Gilad had criticized Olmert and the security government for changing the rules of the negotiations by linking a truce deal to the release of the Israeli soldier captured by Palestinian groups in 2006.
He warned that the new position was "insulting" to the Egyptians who had been working hard to bridge gaps between Israel and Hamas for a 18-month truce.
The dismissal decision was followed by an official complaint filed by Olmert against Gilad with Civil Service Commissioner Shmuel Hollander.
"Gilad’s statements as expressed in the letter are particularly serious, and seem to harm Israel’s foreign relations and the prime minister’s status," read the complaint, a copy of which was forwarded to Defense Minister Ehud Barak.
"In light of this, I ask you to immediately order a disciplinary investigation against Amos Gilad, and, inasmuch as disciplinary infractions are found, to take binding measures."

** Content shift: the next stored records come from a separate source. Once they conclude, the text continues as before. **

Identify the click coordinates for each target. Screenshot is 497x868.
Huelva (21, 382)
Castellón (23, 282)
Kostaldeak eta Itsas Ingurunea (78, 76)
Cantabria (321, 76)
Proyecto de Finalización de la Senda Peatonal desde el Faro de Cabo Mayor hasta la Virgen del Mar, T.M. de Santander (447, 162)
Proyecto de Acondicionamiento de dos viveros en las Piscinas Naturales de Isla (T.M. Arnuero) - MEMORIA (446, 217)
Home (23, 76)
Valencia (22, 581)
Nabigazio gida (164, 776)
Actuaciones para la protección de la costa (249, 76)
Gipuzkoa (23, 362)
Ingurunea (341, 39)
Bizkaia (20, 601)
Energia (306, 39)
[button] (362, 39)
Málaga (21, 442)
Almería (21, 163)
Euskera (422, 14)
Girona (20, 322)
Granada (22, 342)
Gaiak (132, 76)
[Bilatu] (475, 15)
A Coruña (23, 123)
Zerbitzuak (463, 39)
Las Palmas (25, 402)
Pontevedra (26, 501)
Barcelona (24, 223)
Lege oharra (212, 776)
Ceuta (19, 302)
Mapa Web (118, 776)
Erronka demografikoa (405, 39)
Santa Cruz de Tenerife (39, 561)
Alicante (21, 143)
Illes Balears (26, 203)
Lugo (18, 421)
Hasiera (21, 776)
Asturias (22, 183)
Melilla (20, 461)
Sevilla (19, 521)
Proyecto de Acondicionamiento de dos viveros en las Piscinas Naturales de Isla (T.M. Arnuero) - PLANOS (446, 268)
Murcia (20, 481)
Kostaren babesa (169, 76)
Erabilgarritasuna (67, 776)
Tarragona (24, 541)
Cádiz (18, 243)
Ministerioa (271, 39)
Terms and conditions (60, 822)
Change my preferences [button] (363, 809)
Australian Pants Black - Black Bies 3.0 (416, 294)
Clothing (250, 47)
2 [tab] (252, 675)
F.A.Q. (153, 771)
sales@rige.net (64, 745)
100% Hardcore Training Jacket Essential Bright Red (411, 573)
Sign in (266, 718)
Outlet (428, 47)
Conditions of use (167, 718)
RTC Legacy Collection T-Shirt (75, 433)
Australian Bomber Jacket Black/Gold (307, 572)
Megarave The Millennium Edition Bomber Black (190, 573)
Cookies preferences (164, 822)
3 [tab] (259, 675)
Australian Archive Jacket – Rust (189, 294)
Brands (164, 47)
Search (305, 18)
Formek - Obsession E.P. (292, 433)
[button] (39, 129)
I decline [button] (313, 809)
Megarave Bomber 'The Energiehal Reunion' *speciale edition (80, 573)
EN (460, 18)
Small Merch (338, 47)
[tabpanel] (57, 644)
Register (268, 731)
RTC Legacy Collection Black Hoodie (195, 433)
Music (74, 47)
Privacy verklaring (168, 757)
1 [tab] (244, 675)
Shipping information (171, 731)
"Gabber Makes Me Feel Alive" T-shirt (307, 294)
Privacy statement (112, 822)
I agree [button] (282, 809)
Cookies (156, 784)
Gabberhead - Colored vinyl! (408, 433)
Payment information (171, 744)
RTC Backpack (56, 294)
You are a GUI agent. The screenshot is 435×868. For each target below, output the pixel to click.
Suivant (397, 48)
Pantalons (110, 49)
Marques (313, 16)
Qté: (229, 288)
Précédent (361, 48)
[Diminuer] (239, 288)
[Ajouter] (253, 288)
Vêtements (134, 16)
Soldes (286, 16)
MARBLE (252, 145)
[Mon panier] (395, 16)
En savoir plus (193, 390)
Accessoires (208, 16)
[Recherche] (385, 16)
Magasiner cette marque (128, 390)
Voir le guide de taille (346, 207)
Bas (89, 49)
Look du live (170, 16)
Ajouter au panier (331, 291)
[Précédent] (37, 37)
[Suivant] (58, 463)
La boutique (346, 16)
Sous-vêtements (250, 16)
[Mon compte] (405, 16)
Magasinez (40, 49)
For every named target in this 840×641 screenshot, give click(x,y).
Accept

Gilad’s dismissal decision drew immediate rebuke from defense ministry officials as harmful.
"It is the prime minister’s right not to rely on the ability and expertise of Amos Gilad, but it is Israel who suffers the consequences," defense officials told Haaretz.
Gilad, an aide to Defense Minister Ehud Barak, has been shuttling between Cairo and Tel Aviv to turn two unilateral ceasefires declared by Israel and Hamas after the three-week Israeli Gaza onslaught into a long-term truce.

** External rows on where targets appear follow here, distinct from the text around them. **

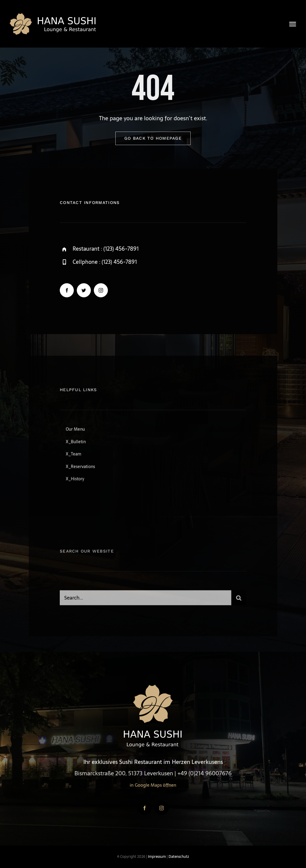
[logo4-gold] (54, 15)
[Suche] (239, 600)
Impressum (157, 857)
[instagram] (101, 290)
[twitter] (84, 290)
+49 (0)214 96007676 (204, 773)
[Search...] (145, 600)
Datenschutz (179, 857)
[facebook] (67, 290)
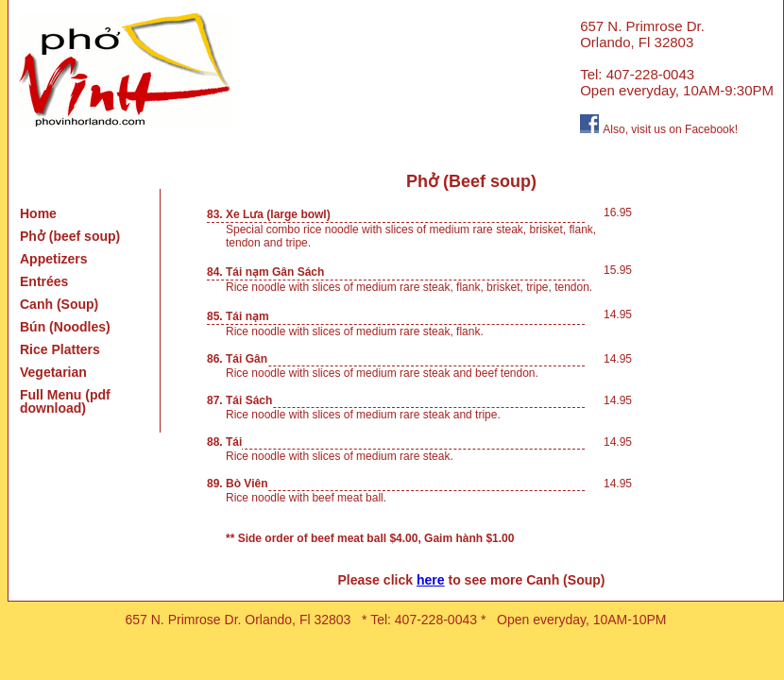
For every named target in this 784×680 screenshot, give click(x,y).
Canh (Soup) (59, 304)
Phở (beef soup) (70, 236)
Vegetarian (53, 372)
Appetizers (54, 259)
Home (38, 213)
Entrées (43, 281)
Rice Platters (60, 349)
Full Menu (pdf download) (65, 401)
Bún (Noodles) (65, 327)
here (431, 580)
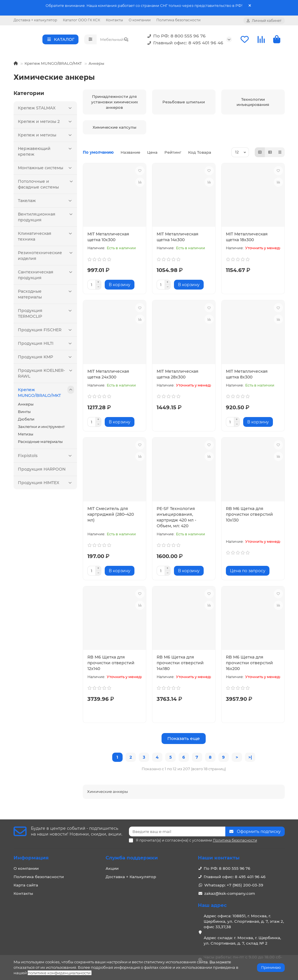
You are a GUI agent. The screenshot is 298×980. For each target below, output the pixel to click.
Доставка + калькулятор (35, 20)
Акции (112, 868)
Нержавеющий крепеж (46, 152)
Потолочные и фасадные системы (46, 185)
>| (250, 759)
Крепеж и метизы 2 (46, 123)
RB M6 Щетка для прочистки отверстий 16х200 (249, 665)
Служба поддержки (131, 858)
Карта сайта (26, 885)
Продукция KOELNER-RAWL (46, 374)
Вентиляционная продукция (46, 218)
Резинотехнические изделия (46, 256)
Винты (24, 413)
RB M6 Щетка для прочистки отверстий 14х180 (180, 665)
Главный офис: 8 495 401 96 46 (184, 44)
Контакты (114, 20)
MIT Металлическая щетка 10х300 (108, 239)
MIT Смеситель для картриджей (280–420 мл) (111, 516)
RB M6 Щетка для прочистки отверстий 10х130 (249, 516)
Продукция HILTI (46, 345)
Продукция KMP (46, 358)
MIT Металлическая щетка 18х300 (247, 239)
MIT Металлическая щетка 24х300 (108, 376)
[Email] (177, 831)
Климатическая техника (46, 237)
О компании (139, 20)
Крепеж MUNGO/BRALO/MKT (53, 65)
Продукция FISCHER (46, 331)
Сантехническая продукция (46, 276)
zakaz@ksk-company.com (229, 893)
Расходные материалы (46, 295)
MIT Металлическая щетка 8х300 (247, 376)
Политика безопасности (178, 20)
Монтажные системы (46, 169)
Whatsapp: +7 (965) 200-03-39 (234, 885)
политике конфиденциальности (59, 973)
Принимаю (271, 967)
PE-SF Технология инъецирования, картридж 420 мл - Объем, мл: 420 (176, 519)
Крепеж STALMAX (46, 110)
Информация (31, 858)
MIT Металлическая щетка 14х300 (178, 239)
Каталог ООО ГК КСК (82, 20)
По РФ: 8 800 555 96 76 (175, 37)
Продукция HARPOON (42, 471)
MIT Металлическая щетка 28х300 (178, 376)
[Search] (114, 40)
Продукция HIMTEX (46, 484)
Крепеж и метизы (46, 137)
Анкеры (96, 65)
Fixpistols (46, 457)
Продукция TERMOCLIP (46, 314)
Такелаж (46, 202)
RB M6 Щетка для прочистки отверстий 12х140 (111, 665)
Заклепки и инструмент (41, 428)
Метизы (26, 436)
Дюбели (26, 421)
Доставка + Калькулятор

"It is a shame that all this background noise is drowning out the negotiations on the really important issues," the officials said.
Barak weighed in, issuing a statement of support for Gilad.
"The defense establishment believes we should focus on advancing Gilad Shalit’s release and utilizing the achievements of Operation Cast Lead instead of intra-governmental disputes."
He said Gilad contributed to preserving relations with Egypt after Israel launched the Gaza war which killed nearly 1400 Palestinians and wrecked havoc on its infrastructure.
"It’s a shame that in the last days of his government, the prime minister chose an extreme way of attacking and attempting to exercise the full rigor of the law with a dedicated and excellent civil servant."